Problem with site who redirect to HTTPS

Hi All :slightly_smiling_face:
i am trying to configure HAproxy for SSL Termination
the Backend is an Umbraco IIS website who redirect all traffic to HTTPS

when i Browsing through the HAproxy i receive " ERR_TOO_MANY_REDIRECTS "
there is a Loop redirecting to HTTPS

if the backend is a "Regular site " who does not have a built in HTTPS redirection
then it is working fine ( i can browse both HTTP and HTTPS )

how can i solve this ?

here is my backend config

balance leastconn
option httpchk HEAD / HTTP/1.1\r\nHost:\
option forwardfor
option redispatch
option log-health-checks
default-server inter 5s fall 3 rise 5
http-check expect rstatus (2|3)[0-9][0-9]
http-request set-header X-Forwarded-Port %[dst_port]
cookie SERVERUSED indirect nocache insert
http-request redirect scheme https unless { ssl_fc }
server iis2 maxconn 10000 check cookie iis1

Thank you.

Disable redirection on the backend or figure out a way to tell your backend when the request is already done via HTTPS.
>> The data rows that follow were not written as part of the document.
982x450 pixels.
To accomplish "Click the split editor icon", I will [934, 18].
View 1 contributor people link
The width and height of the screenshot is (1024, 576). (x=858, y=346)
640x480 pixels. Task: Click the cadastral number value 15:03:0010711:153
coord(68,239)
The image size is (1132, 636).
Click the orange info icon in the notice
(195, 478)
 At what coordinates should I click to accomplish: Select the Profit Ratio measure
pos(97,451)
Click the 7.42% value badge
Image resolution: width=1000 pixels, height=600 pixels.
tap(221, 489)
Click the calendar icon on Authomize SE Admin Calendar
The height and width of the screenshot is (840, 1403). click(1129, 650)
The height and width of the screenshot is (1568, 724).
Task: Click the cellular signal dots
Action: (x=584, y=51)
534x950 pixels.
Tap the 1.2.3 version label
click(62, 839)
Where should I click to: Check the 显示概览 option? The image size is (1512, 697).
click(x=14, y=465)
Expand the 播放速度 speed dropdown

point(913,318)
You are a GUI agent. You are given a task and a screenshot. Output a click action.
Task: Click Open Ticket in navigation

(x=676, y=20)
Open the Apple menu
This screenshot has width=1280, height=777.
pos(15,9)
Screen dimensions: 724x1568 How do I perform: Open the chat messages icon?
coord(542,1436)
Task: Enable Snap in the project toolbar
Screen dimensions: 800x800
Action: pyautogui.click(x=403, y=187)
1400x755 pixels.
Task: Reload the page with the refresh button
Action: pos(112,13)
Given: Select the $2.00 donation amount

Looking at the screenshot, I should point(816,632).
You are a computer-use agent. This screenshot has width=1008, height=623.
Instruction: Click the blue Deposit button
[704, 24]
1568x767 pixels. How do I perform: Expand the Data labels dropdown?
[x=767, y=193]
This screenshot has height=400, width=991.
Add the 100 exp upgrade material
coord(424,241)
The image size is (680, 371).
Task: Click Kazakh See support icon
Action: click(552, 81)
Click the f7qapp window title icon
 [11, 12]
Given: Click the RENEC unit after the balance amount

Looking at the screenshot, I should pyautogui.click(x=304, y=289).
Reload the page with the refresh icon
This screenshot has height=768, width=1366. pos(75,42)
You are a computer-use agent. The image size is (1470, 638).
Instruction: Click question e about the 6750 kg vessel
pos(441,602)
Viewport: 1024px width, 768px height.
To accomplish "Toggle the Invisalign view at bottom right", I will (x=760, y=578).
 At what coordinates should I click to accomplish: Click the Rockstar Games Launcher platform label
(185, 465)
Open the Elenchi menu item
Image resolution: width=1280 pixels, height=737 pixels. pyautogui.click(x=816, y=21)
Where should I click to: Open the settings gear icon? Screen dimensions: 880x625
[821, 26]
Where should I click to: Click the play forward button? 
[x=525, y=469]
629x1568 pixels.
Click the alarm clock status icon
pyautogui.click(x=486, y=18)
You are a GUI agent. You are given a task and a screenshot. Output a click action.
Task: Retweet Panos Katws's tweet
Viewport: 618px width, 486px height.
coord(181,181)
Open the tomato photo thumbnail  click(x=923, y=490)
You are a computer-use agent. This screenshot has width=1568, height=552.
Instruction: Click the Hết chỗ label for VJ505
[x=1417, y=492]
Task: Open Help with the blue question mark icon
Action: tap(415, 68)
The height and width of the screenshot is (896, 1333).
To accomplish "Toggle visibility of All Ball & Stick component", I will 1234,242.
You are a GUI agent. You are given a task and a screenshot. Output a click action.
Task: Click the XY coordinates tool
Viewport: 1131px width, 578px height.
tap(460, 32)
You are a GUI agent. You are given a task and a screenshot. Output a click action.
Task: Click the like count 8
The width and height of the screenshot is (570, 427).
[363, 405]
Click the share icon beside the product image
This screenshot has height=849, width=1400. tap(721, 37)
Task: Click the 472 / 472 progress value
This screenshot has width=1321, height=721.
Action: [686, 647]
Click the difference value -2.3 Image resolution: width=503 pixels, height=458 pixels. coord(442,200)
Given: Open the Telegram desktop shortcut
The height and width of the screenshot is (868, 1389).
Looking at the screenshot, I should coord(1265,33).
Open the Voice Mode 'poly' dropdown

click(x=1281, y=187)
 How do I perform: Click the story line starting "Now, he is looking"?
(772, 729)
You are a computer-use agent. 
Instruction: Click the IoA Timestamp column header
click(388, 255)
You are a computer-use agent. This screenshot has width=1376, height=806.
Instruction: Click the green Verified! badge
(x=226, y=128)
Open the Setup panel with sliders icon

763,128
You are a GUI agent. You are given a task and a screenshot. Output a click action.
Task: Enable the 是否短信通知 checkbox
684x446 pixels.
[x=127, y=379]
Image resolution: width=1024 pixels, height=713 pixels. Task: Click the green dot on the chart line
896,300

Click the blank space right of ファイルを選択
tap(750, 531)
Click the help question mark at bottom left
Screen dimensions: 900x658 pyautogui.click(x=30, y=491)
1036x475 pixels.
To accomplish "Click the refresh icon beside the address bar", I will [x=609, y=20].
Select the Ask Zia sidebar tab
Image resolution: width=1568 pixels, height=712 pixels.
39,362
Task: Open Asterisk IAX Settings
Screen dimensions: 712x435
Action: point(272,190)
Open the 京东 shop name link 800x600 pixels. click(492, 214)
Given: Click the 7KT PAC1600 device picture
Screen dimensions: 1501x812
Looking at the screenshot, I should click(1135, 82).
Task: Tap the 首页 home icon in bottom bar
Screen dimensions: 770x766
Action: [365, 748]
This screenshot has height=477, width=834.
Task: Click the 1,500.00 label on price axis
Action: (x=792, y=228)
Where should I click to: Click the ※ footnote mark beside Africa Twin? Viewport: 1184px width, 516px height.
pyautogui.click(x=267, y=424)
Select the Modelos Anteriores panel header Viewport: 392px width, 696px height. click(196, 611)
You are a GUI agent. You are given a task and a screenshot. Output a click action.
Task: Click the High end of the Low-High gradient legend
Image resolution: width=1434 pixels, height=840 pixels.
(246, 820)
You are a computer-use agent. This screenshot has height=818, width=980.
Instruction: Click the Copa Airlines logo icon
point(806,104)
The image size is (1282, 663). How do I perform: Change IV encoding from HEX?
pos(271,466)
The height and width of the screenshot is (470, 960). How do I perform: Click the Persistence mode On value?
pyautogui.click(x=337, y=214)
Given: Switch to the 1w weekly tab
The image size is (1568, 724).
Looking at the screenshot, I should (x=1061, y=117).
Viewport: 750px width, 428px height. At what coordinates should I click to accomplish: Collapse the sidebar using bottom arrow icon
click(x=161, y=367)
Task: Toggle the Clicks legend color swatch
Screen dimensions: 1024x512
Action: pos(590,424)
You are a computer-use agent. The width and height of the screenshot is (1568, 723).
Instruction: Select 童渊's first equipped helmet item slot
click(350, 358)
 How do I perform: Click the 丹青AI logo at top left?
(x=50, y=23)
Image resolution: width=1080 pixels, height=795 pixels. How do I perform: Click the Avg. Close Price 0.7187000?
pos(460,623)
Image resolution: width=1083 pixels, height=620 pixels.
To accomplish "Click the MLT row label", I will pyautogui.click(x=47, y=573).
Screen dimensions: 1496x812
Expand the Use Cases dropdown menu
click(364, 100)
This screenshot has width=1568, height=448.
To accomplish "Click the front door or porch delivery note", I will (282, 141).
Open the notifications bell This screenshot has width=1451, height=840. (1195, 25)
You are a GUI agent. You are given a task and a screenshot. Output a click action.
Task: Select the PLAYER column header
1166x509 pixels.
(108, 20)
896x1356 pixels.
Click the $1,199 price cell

X-Forwarded-Port or X-Forwarded-Proto are ways to do that. But your backend needs to support it.

HI , Can you show me an example how to do that ?

You are already doing:

http-request set-header X-Forwarded-Port %[dst_port]

You can add:

http-request set-header X-Forwarded-Proto %[ssl_fc,iif(https,http)]

Again your backend needs to support it.

so i added this line
http-request set-header X-Forwarded-Proto %[ssl_fc,iif(https,http)]

but the same thing i am still getting “ERR_TOO_MANY_REDIRECTS”

Which is why I said your backend needs to actually support it, or you need to disable the redirect at the backend.

the backend is Windows 2016 IIS server
does it support it ?

The operating systems and webserver is irrelevant.

The backend application is relevant.